En cas de désaccord dans la famille

Il arrive qu’un décès brutal ravive des tensions : inhumation ou crémation, lieu de la sépulture, cérémonie religieuse ou non. Si les proches ne parviennent pas à s’entendre, le litige se tranche vite. Le tribunal judiciaire peut être saisi en urgence — le juge statue en principe dans les vingt-quatre heures, précisément pour ne pas retarder les obsèques. Sa décision s’impose à tous. Et la loi protège les volontés du défunt : donner aux funérailles un caractère contraire à ce que la personne avait clairement voulu est un délit, puni de six mois d’emprisonnement et de 7 500 € d’amende.

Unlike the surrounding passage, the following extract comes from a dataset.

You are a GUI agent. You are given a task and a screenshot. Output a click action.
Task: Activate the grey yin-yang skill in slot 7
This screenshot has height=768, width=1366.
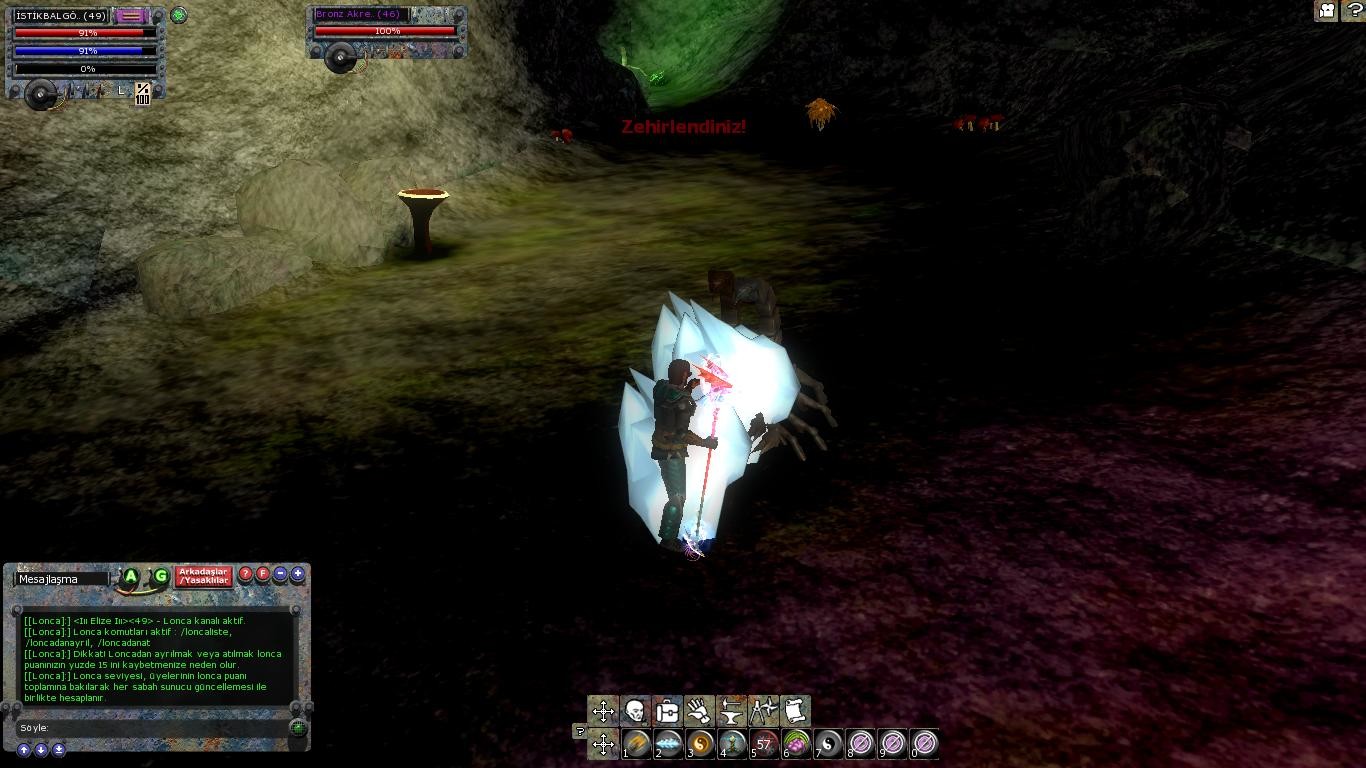tap(828, 743)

Après les obsèques : les démarches continuent

Une fois la cérémonie passée, une seconde vague commence : prévenir les organismes, régler la succession, résilier les contrats. Nous l’avons détaillée dans notre guide des démarches administratives après un décès. Prendre les choses une par une, sans se laisser submerger, reste la meilleure méthode.

Questions fréquentes

Peut-on organiser des obsèques sans acte de décès ?

Non. L’acte de décès, délivré par la mairie après la déclaration, est le document qui autorise l’inhumation ou la crémation et ouvre l’ensemble des démarches. C’est le premier papier à obtenir.

Qui paie si le défunt n’avait ni contrat ni économies ?

On mobilise d’abord le capital décès et les aides éventuelles. Si aucune solution n’existe et qu’aucun proche ne peut payer, les obsèques sont prises en charge par la commune du lieu de décès.

Combien de temps a-t-on pour organiser les obsèques ?

Depuis juillet 2024, quatorze jours calendaires au maximum après le décès. En cas d’enquête judiciaire, ce délai court à partir du moment où le corps est rendu à la famille.

Peut-on utiliser l’argent du défunt avant le règlement de la succession ?

Oui, pour les frais d’obsèques : la banque peut régler directement les pompes funèbres depuis les comptes du défunt, sur facture, jusqu’à 5 965 € en 2026.

Cet article a une vocation d’information générale et ne remplace pas les conseils d’un professionnel (opérateur funéraire, notaire, mairie), seuls à même de tenir compte de chaque situation.